▶ **Data for the task**:
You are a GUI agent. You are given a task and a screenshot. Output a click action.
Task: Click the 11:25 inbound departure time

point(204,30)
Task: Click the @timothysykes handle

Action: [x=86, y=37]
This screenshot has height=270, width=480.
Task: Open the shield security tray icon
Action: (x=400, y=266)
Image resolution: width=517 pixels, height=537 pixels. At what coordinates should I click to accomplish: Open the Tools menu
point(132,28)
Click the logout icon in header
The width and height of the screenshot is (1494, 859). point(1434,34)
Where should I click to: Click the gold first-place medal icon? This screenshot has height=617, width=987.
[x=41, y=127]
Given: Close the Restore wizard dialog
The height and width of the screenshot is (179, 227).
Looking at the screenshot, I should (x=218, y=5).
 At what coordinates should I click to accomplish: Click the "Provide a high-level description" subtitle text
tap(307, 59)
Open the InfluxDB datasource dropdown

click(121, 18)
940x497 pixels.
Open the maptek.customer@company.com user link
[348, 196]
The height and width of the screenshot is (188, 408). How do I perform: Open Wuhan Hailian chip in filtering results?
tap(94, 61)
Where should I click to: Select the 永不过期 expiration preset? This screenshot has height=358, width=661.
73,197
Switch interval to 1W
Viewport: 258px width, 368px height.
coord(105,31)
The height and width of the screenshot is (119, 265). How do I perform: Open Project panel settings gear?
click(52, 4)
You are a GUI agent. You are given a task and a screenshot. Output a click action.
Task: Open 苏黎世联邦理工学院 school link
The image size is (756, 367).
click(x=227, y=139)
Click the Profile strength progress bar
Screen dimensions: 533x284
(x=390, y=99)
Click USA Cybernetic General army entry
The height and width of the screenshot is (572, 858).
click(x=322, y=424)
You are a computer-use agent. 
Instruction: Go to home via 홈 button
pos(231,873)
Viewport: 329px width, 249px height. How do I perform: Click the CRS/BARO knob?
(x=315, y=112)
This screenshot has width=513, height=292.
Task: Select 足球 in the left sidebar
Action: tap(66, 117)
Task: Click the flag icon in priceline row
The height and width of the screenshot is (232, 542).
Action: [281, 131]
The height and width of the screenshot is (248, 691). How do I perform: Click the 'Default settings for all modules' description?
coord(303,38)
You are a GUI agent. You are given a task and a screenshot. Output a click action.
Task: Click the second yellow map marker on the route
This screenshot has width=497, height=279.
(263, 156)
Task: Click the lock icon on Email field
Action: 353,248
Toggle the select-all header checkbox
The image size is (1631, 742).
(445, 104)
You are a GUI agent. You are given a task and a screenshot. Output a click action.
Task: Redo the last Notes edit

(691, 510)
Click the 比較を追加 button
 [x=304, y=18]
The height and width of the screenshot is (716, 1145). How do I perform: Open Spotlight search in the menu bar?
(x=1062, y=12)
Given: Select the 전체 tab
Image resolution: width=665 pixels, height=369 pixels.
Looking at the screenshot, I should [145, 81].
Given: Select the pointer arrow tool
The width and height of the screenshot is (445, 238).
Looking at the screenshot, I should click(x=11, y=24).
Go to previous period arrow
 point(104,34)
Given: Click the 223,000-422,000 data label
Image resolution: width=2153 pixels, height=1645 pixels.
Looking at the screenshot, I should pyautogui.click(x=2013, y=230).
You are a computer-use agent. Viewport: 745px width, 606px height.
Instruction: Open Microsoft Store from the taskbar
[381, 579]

▶ **The task**: For this exercise, output all the data exactly as shown above.

▶ **Answer area**:
You are a GUI agent. You are given a task and a screenshot. Output a click action.
Task: Click the 11:25 inbound departure time

point(204,30)
Task: Click the @timothysykes handle

Action: [x=86, y=37]
This screenshot has height=270, width=480.
Task: Open the shield security tray icon
Action: (x=400, y=266)
Image resolution: width=517 pixels, height=537 pixels. At what coordinates should I click to accomplish: Open the Tools menu
point(132,28)
Click the logout icon in header
The width and height of the screenshot is (1494, 859). point(1434,34)
Where should I click to: Click the gold first-place medal icon? This screenshot has height=617, width=987.
[x=41, y=127]
Given: Close the Restore wizard dialog
The height and width of the screenshot is (179, 227).
Looking at the screenshot, I should (x=218, y=5).
 At what coordinates should I click to accomplish: Click the "Provide a high-level description" subtitle text
tap(307, 59)
Open the InfluxDB datasource dropdown

click(121, 18)
940x497 pixels.
Open the maptek.customer@company.com user link
[348, 196]
The height and width of the screenshot is (188, 408). How do I perform: Open Wuhan Hailian chip in filtering results?
tap(94, 61)
Where should I click to: Select the 永不过期 expiration preset? This screenshot has height=358, width=661.
73,197
Switch interval to 1W
Viewport: 258px width, 368px height.
coord(105,31)
The height and width of the screenshot is (119, 265). How do I perform: Open Project panel settings gear?
click(52, 4)
You are a GUI agent. You are given a task and a screenshot. Output a click action.
Task: Open 苏黎世联邦理工学院 school link
The image size is (756, 367).
click(x=227, y=139)
Click the Profile strength progress bar
Screen dimensions: 533x284
(x=390, y=99)
Click USA Cybernetic General army entry
The height and width of the screenshot is (572, 858).
click(x=322, y=424)
You are a computer-use agent. 
Instruction: Go to home via 홈 button
pos(231,873)
Viewport: 329px width, 249px height. How do I perform: Click the CRS/BARO knob?
(x=315, y=112)
This screenshot has width=513, height=292.
Task: Select 足球 in the left sidebar
Action: tap(66, 117)
Task: Click the flag icon in priceline row
The height and width of the screenshot is (232, 542).
Action: [281, 131]
The height and width of the screenshot is (248, 691). How do I perform: Click the 'Default settings for all modules' description?
coord(303,38)
You are a GUI agent. You are given a task and a screenshot. Output a click action.
Task: Click the second yellow map marker on the route
This screenshot has width=497, height=279.
(263, 156)
Task: Click the lock icon on Email field
Action: 353,248
Toggle the select-all header checkbox
The image size is (1631, 742).
(445, 104)
You are a GUI agent. You are given a task and a screenshot. Output a click action.
Task: Redo the last Notes edit

(691, 510)
Click the 比較を追加 button
 [x=304, y=18]
The height and width of the screenshot is (716, 1145). How do I perform: Open Spotlight search in the menu bar?
(x=1062, y=12)
Given: Select the 전체 tab
Image resolution: width=665 pixels, height=369 pixels.
Looking at the screenshot, I should [145, 81].
Given: Select the pointer arrow tool
The width and height of the screenshot is (445, 238).
Looking at the screenshot, I should click(x=11, y=24).
Go to previous period arrow
 point(104,34)
Given: Click the 223,000-422,000 data label
Image resolution: width=2153 pixels, height=1645 pixels.
Looking at the screenshot, I should pyautogui.click(x=2013, y=230).
You are a computer-use agent. Viewport: 745px width, 606px height.
Instruction: Open Microsoft Store from the taskbar
[381, 579]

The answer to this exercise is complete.